Chris - That is the case but there are lots and lots of journals, they don't have the kinds of checks and balances that you have and the problem that stems from that is the AI platforms that people are using and training are just romping their way around the internet, sucking all this stuff up and incorporating it into the model that they then use to generate papers that do go into legitimate sources and reputable venues like those that you publish and so it does have the potential to build up like a layer of plastic on the seafloor and pollute the knowledge space for years to come, doesn't it?
Marie - Absolutely and this is a frequent concern that's raised by researchers and publishers alike. I was at the Frankfurt Book Fair last year at a big event, there was a whole AI day with publishers, people were talking about how these non-peer-reviewed articles in archive or in predatory publishers are taken with the same level of legitimacy as peer-reviewed articles and AIs are not taking this into consideration, or the developers are not, because these articles, the real ones versus the archives, are tagged with a little label that says it's been peer-reviewed and the AIs should be able to make a distinction, but not with the predatory publishers and that's the biggest risk.

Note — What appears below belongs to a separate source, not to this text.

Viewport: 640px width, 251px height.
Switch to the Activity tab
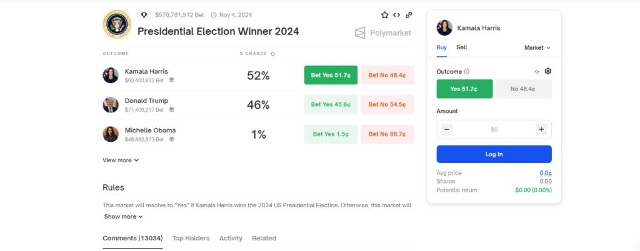(231, 238)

Marie Souliere from the Frontiers publishing house. Increased vigilance from publishers, editors and researchers is crucially important to combat this problem, but another way to beat AI pollution of the knowledge pool could mean changes to the way scientists document their work. Here’s Jennifer Wright from Cambridge University Press again…
Jenny - We also promote open science principles at Cambridge, so you can think of this like the show-your-working mode of research. It's not enough to just present the outcome, the researcher needs to be able to kind of show the journey, ideally whilst they're doing it, but a paper trail of: this was my lab work, this is the microscope I used, this is when I went to the field - that's much harder to fabricate than some words on a page. So I think that's something else that builds trust, being able to see that journey. It's also about collaboration across publishers, institutions, funders, libraries, all coming together to look at what can we really do about this pressure-to-publish culture, incentive structures, how can we turn down the tap rather than just filtering the water. So Cambridge is working on this just now. We've got a white paper coming out in the autumn which is going to look at some of these big systemic challenges and what we can actionably do about it.